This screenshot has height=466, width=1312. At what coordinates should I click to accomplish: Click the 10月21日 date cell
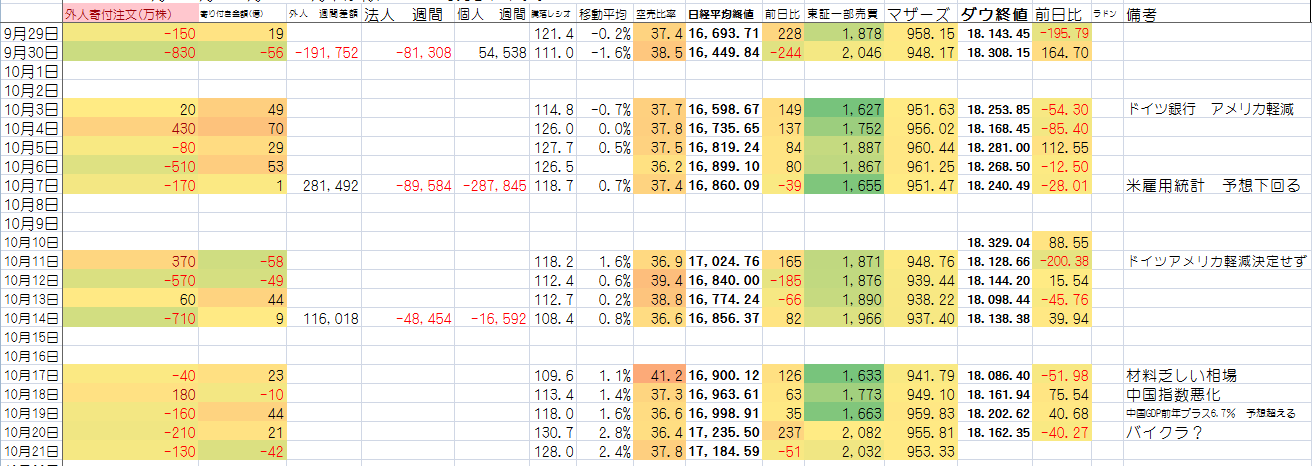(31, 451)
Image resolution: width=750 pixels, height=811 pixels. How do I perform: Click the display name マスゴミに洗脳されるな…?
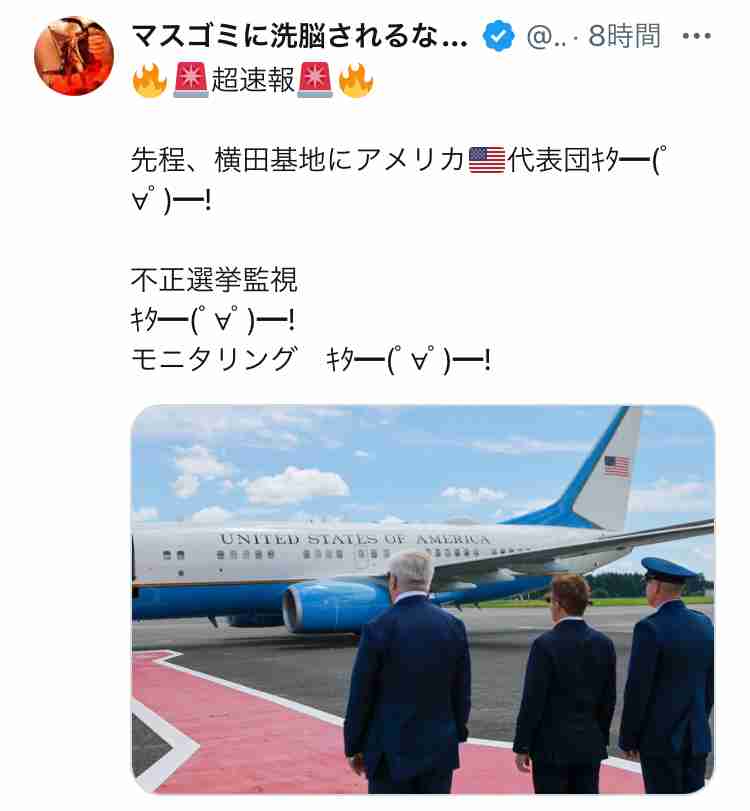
──────────
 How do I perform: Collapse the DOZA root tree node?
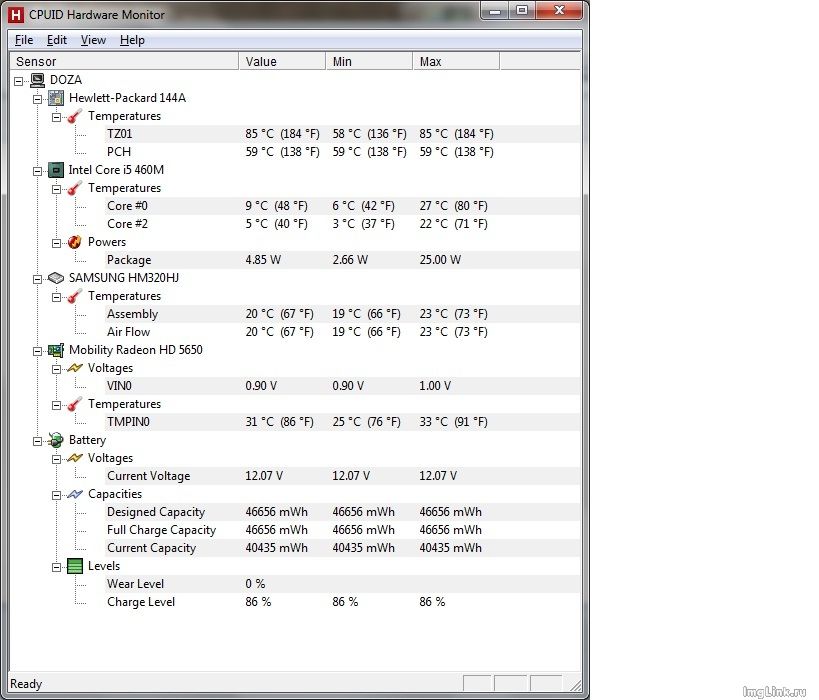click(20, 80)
──────────
TASK TO COMPLETE: From the listing above, repeat only the lines between the line containing "This screenshot has" and the line containing "Image resolution: width=750", those two included. Pictures are not part of the copy.

WORKED SOLUTION:
This screenshot has height=466, width=1312. At what coordinates should I click to accomplish: Click the 10月21日 date cell
(31, 451)
Image resolution: width=750 pixels, height=811 pixels. How do I perform: Click the display name マスゴミに洗脳されるな…?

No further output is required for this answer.